Por Iván Alatorre Orozco
Me siento como un apátrida en mi propia piel, un extranjero que vaga por tierras sin nombre, donde el lenguaje que brota de mi boca no encuentra oídos dispuestos a entenderlo. Soy un huérfano de identidad, un exiliado de la existencia, y cada paso que doy es un recordatorio cruel de que no pertenezco a ningún lugar. No hay bandera que me reclame, no hay suelo que me reconozca como suyo; mi vida es un perpetuo vagabundeo por un mundo que se empeña en ignorarme.
Camino entre rostros que se disuelven como niebla, entre voces que me atraviesan sin dejar huella. Soy un cuerpo sin raíces, un eco perdido en un universo indiferente. En este vacío infinito, me pregunto si alguna vez fui parte de algo, si alguna vez tuve un hogar, o si siempre fui este abismo que ahora me consume.
Y, sin embargo, lucho. Me alzo en armas contra los demonios que habitan los oscuros rincones de mi mente. Ellos emergen de las sombras, con garras afiladas y susurros que huelen a rendición, pero yo, con mis huesos rotos y mi carne hecha trizas, sigo peleando.

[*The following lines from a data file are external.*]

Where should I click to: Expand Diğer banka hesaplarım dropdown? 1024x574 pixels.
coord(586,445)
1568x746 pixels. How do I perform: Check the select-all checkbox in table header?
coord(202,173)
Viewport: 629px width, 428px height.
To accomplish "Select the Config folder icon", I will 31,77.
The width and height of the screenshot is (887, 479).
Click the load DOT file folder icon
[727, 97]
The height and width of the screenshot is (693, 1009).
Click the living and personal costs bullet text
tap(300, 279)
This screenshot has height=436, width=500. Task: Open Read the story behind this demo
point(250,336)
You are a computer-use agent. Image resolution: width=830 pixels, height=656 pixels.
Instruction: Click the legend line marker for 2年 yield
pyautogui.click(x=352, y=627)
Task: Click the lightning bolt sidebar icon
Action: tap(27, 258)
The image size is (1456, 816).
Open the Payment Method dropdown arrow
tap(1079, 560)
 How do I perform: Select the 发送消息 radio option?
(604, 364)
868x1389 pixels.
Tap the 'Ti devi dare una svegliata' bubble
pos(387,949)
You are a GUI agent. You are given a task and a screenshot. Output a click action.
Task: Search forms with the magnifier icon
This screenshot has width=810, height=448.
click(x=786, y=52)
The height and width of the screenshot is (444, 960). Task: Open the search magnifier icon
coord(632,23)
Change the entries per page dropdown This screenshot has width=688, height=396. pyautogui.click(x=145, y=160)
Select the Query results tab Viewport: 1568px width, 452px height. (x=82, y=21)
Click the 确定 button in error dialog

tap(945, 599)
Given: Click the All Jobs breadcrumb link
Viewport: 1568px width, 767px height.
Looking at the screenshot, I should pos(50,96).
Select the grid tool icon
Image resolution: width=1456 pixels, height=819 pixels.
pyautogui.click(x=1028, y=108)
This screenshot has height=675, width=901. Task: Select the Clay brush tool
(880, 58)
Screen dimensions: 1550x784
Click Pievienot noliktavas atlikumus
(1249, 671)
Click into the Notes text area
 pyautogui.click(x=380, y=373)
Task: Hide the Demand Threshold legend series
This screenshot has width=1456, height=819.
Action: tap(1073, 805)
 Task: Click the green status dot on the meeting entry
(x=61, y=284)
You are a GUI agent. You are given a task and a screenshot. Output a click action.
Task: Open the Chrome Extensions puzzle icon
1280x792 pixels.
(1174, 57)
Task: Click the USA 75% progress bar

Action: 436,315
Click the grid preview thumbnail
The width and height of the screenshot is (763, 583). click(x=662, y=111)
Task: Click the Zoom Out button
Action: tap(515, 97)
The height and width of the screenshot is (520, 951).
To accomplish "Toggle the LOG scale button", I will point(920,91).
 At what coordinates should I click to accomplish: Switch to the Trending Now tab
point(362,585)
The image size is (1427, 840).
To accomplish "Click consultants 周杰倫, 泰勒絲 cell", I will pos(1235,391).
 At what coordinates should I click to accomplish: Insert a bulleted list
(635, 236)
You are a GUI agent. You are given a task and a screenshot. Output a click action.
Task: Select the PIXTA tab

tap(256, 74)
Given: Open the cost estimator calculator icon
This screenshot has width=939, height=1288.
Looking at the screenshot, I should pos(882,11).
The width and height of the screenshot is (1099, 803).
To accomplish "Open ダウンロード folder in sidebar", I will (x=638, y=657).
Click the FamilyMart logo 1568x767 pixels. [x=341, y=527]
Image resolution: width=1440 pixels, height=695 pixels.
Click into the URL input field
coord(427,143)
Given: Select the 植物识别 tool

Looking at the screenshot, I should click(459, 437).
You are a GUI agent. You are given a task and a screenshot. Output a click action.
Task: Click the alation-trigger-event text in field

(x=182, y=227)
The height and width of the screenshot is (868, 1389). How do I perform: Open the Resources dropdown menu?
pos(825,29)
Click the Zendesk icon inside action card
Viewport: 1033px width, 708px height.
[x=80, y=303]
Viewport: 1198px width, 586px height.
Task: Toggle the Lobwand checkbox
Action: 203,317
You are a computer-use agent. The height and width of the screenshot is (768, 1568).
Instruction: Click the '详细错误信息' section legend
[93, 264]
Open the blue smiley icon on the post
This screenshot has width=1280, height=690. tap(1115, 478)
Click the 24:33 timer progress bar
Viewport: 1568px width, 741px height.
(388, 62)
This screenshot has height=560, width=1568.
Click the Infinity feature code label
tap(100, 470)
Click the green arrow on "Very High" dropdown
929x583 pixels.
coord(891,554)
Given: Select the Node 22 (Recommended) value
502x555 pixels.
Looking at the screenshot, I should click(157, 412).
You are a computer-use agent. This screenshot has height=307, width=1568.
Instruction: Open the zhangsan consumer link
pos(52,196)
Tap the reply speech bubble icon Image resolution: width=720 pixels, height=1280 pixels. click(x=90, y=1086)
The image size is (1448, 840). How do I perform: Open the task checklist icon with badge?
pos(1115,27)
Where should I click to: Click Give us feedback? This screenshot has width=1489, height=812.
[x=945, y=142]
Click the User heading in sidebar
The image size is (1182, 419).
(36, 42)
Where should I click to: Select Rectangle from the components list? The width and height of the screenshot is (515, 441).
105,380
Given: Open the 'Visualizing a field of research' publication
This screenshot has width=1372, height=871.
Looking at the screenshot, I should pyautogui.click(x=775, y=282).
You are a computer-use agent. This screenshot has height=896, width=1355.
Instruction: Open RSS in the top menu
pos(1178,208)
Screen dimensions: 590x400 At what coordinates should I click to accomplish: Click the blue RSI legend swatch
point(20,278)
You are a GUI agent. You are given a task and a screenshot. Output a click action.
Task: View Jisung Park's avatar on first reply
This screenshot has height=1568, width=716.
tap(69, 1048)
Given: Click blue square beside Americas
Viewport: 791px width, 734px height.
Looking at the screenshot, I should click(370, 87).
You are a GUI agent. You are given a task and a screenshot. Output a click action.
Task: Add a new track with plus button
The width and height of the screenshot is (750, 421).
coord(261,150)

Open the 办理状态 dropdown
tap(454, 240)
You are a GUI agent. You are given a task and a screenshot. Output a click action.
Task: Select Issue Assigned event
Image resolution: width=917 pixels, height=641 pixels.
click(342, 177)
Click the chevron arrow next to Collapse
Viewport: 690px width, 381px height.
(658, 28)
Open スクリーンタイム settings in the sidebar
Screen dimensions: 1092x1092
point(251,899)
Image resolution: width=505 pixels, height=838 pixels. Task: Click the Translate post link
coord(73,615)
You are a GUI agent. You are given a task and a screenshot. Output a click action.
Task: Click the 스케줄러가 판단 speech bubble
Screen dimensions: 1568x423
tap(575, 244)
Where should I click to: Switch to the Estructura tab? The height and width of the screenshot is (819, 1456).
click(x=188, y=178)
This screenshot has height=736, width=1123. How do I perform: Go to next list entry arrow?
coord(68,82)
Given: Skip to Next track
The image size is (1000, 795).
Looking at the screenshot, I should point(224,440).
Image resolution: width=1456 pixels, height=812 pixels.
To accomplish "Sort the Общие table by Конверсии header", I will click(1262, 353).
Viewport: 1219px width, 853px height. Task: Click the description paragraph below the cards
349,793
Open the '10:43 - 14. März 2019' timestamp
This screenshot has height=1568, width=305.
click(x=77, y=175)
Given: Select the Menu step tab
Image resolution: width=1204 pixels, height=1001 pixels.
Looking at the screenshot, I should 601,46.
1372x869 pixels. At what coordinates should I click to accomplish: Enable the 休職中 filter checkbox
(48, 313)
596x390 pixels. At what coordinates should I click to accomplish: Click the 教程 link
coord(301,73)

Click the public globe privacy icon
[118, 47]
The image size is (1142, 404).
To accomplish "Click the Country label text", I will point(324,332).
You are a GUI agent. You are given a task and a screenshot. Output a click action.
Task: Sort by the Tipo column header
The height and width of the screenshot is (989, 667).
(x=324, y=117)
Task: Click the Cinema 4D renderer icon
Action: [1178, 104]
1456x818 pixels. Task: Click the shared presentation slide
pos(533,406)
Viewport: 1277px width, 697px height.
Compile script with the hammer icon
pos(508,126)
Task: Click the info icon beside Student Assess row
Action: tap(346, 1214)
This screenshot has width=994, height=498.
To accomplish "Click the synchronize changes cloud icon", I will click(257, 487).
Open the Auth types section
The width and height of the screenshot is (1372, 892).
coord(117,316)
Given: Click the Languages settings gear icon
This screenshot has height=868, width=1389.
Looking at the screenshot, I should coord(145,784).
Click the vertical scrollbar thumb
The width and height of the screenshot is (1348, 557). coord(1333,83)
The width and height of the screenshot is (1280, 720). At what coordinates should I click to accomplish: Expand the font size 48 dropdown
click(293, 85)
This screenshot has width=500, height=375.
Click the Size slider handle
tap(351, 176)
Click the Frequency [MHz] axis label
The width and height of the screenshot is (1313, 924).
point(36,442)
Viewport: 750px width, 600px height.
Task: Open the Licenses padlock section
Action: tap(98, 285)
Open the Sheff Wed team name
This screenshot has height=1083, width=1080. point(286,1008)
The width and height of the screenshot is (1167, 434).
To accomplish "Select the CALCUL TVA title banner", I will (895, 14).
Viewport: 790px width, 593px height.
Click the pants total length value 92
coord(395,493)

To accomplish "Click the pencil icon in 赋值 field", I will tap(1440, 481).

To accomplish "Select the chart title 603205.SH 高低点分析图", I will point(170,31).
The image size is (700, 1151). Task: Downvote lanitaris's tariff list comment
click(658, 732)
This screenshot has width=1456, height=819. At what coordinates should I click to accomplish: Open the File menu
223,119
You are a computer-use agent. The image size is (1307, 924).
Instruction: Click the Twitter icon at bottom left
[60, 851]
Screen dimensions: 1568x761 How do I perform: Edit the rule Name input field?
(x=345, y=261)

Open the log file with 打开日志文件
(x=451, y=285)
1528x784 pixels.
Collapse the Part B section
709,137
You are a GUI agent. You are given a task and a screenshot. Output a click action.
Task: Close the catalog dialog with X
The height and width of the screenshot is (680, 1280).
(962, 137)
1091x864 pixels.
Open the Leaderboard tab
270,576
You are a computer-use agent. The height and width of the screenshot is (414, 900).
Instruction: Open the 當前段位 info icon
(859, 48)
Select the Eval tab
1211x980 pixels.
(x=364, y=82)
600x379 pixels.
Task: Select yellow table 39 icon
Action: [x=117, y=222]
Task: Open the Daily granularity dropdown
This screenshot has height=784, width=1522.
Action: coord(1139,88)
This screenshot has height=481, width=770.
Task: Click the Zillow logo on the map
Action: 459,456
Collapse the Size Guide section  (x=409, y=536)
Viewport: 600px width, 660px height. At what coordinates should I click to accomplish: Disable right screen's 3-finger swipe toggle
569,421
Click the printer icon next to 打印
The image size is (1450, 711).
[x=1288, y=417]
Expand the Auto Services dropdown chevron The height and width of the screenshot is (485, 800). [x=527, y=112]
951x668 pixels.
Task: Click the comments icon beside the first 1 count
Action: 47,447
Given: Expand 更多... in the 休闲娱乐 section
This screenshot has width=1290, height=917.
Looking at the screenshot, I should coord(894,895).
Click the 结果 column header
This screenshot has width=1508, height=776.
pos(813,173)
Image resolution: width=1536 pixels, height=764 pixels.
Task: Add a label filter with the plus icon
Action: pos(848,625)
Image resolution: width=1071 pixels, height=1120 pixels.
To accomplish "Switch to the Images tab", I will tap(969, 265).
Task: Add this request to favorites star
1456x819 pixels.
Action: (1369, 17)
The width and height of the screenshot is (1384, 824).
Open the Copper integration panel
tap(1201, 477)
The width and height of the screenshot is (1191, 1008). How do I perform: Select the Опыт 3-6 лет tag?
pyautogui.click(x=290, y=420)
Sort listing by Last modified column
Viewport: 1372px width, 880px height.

Soy un guerrero solitario en una batalla interminable, un soldado que no conoce tregua ni descanso.
Cada amanecer es un nuevo campo de guerra, cada pensamiento oscuro es un enemigo que debo derribar con mis propias manos. Peleo porque no sé hacer otra cosa, porque rendirme sería aceptar que ellos ganaron, que las sombras se tragaron lo poco que queda de mí. Peleo aunque la victoria sea imposible, aunque las heridas nunca cicatricen. Peleo porque en el fondo de este abismo, aún arde una chispa que me obliga a no claudicar, aunque todo lo demás esté perdido.
Pero esa lucha me ha costado caro. He roto con todo, o quizá todo ha roto conmigo. Me he desvinculado de la calidez de un abrazo sincero, de la honestidad de una mirada que no juzga. Lo que alguna vez fueron lazos ahora son cadenas rotas, lo que alguna vez fueron promesas ahora son cenizas. Estoy solo, pero no de la manera noble que algunos romantizan, sino de una soledad que se siente como un cuchillo en el pecho, un grito que nadie escucha.
El mundo es una orquesta de mentiras, y yo soy el músico desafinado que ha sido expulsado del concierto. Quise ser parte de algo, quise encontrar un lugar donde encajar, pero ahora sé que esas conexiones eran ilusiones, espejismos en un desierto de indiferencia.
Un día, mi cristal de vida cayó al suelo. Fue un instante, un segundo eterno en el que todo se rompió. El estallido aún resuena en mi mente, una explosión que convirtió mi existencia en un cúmulo de fragmentos afilados.
Desde entonces, mi vida no es más que una misión absurda: recoger los pedazos y tratar de reconstruirlos, aunque sé que jamás encajarán de nuevo. No importa la hora del día, no importa si es mañana, tarde o noche; mis manos sangran mientras intento encajar fragmentos que ya no tienen sentido, que ya no forman un todo.
Vivo en un ciclo interminable, un rompecabezas que se burla de mí con su inutilidad. Y en medio de este caos, me pregunto si realmente estoy vivo o si todo esto no es más que la rutina de un muerto que no sabe que ya ha dejado de existir.
Respiro, pero no estoy seguro de si el aire que llena mis pulmones es real. Toco mi piel, pero no la siento. Escucho mi voz, pero no la reconozco. Me miro al espejo y lo que veo es un espectro, un vacío, una sombra que se mueve sin propósito.
¿Estoy muerto? ¿Es esto lo que queda de mí, un eco sin sustancia, un reflejo que se niega a desaparecer? Todo parece un sueño del que no puedo despertar, un purgatorio donde la vida se ha convertido en una burla cruel.
Me pregunto si mis latidos son reales o si son solo la inercia de un cuerpo que ya no pertenece a este mundo. Respiro, pero no sé si respiro. Camino, pero no sé si camino. Existo, pero no sé si existo.
Tal vez ya he muerto, y simplemente no me he dado cuenta.